There was another time – ok, forgive me while I wax nostalgic, can you blame me? – when he won the 2018 Cool Breeze. That race is the Lalapalooza of races, music blaring, food trucks rumbling, crowds swarming. By the time these boys race, it’s late at night, the trail is beat up, flag lines down, people wandering dangerously across the trail while the race is in progress. The beginning is a sight to see: 300 boys at the starting line, 50 lines, side by side, 6 boys deep and as the gun fires, a stampede zooms forward into a quickly narrowing funnel, and yes, some do get trampled. This 5k is basically three loops so spectators get to easily keep track of how the race is progressing. 

Dylan hangs with the front bunch, and into the final 100 meters, with a sharp turn at the last 50 meters, he’s trailing this one guy, so I’m thinking second place. Great. I turn to see the boys round the 50 and, oh my god, that’s my son in front! I’m screaming. He’s sprinting, as if towards me, to the finish line. And with 10 meters left, I see this smile spread across his face, his eyes entirely open and focused and euphoric. His arms fling out wide as he crosses the finish. I nudge my way through the mob over to him. He is bent over. I place my hand on his back. He stands up. I hug him tight, soaking in his sweat, and say to him, “Great job. I am so proud of you.” 

Now the track is silent. Chained and padlocked, abandoned and useless, I stare at it.

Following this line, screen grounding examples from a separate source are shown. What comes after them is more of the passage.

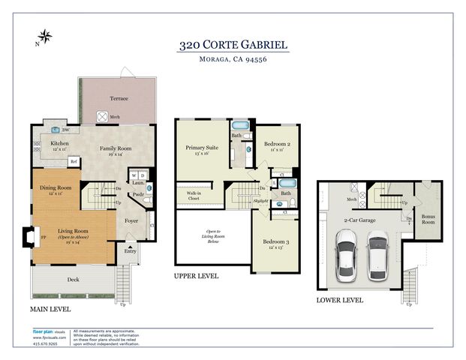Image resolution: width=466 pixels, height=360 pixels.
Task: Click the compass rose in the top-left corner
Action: point(44,35)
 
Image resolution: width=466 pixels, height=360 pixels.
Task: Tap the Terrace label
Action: point(119,98)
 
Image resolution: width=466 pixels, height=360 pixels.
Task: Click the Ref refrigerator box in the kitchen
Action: point(74,161)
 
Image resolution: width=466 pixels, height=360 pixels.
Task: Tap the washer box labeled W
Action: point(134,176)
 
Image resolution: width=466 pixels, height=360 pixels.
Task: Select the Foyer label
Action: point(131,220)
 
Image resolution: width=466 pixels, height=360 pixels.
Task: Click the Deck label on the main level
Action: point(73,280)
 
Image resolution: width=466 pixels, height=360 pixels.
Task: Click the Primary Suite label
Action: point(200,148)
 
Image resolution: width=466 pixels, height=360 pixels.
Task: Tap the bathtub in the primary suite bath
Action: point(240,126)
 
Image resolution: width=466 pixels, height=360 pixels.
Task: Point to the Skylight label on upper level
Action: point(260,201)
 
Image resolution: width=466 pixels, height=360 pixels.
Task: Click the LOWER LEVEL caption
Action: point(339,300)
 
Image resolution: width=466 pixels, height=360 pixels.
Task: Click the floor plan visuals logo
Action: point(47,331)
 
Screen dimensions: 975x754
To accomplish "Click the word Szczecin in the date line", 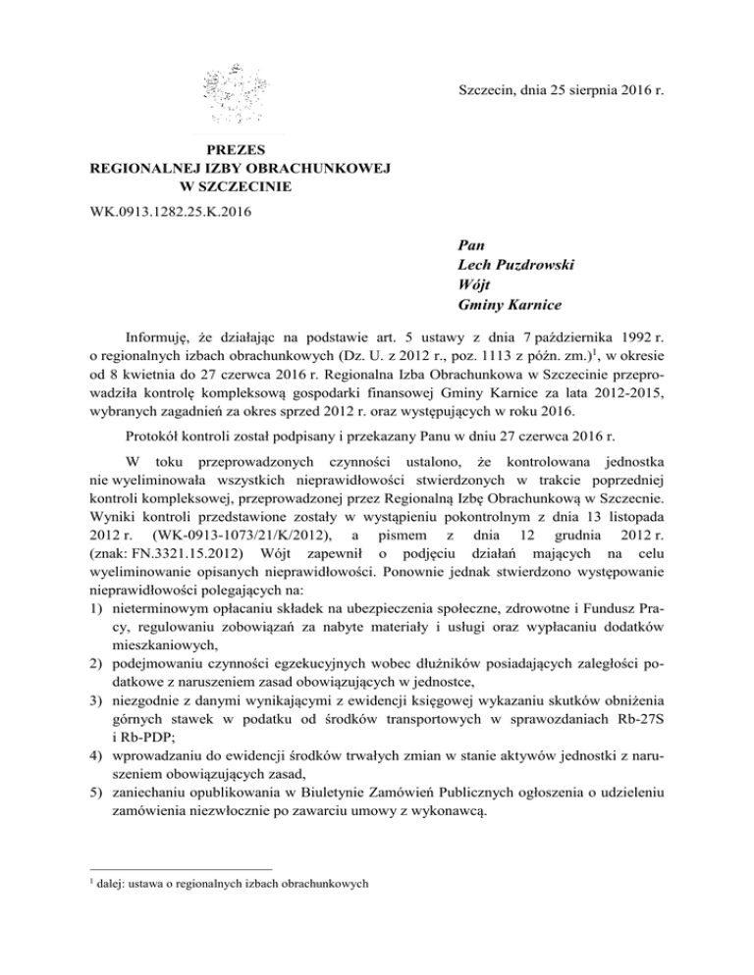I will tap(488, 91).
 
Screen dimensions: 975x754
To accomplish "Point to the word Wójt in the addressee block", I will tap(475, 284).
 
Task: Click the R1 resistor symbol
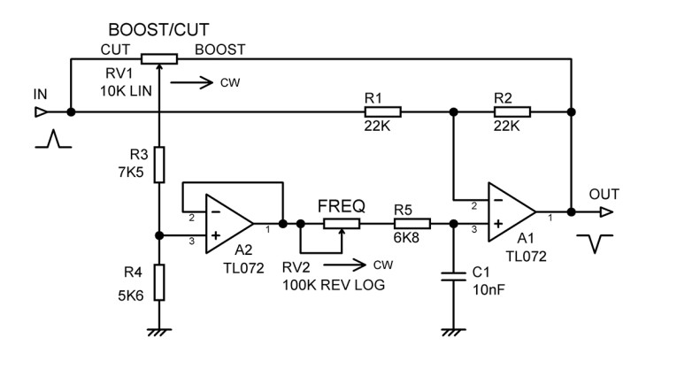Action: (382, 112)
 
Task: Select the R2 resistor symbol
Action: (512, 112)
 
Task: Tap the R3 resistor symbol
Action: (159, 165)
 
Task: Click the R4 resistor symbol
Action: (159, 283)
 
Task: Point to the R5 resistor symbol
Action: (412, 224)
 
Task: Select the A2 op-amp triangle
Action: (227, 221)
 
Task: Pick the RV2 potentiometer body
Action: (334, 224)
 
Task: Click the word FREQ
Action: (341, 206)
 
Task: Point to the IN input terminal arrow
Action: (40, 112)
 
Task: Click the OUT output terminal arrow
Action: (605, 211)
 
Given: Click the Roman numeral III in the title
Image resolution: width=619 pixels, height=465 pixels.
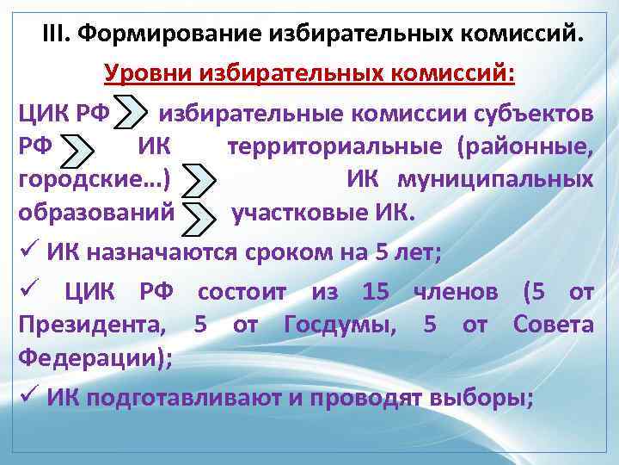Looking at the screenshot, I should click(55, 34).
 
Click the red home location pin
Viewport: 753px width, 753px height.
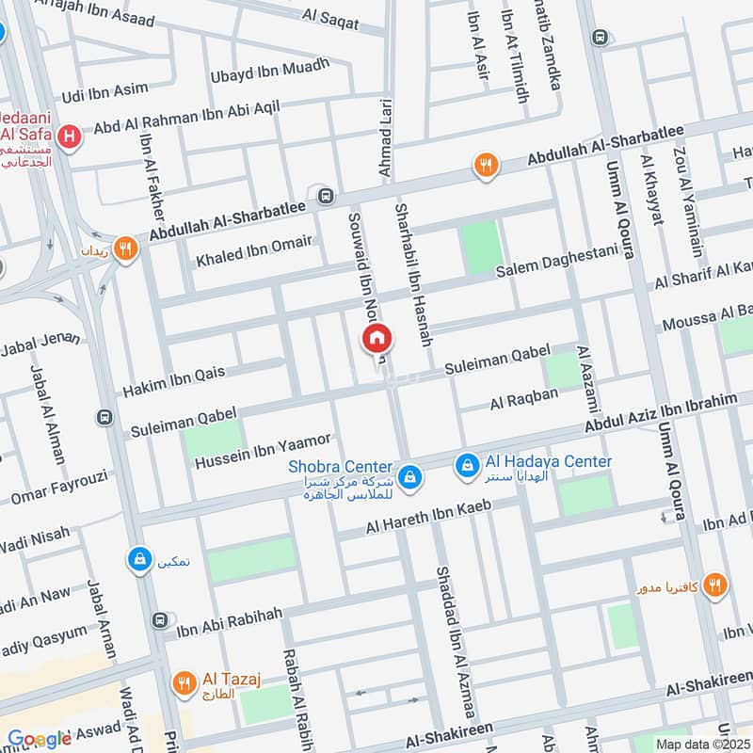point(376,338)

I see phantoms of runners tall and proud at the beginning, elbowing their way through the pack, gasping for air heading around the last lap, then leaning into the finish line. 

Someone might ask, why are they trying so hard? And isn’t that a question about life, why do we try so hard? We don’t just stop at survival, we strive to excel, to master what we do.

Because inside there is this amazing feeling of accomplishment, of looking back and going, I did that, I just improved my time by 10 seconds or 1 second or .5 seconds. It’s addictive, and you want to do it again. You want to improve. You want to see what you can do. It gets you out of bed.

When it’s all taken away, when all has to stop just so we can survive, does it make track season look silly? Does it make sports look silly?

We are genetically encoded to respond to the underdog story, to triumph amidst overwhelming odds. Check out the Easter story which rises once again soon. The ultimate underdog triumphs over death. And perhaps that’s what great moments in sport offer: a touch of the divine for all to behold and whisper to their children one day that they were there when it happened, that in some way puts the foot on the throat of Death and says, “Ha, beat ‘cha!”

So how do you raise a Golden Boy who blows away your highest expectations. I kept thinking don’t worry, the time will come, he will fail and then you will deliver the lesson about how failure makes you a better person, you just get up, learn from your mistakes and keep going. But that shoe never dropped, until it did. This ashen Shoe dropped from the sky and smashed everything in sight, a deus ex machina in reverse wreaking failure, havoc and death in Biblical proportion. 

Go ahead, Mr. Big shot dad, render that lesson now.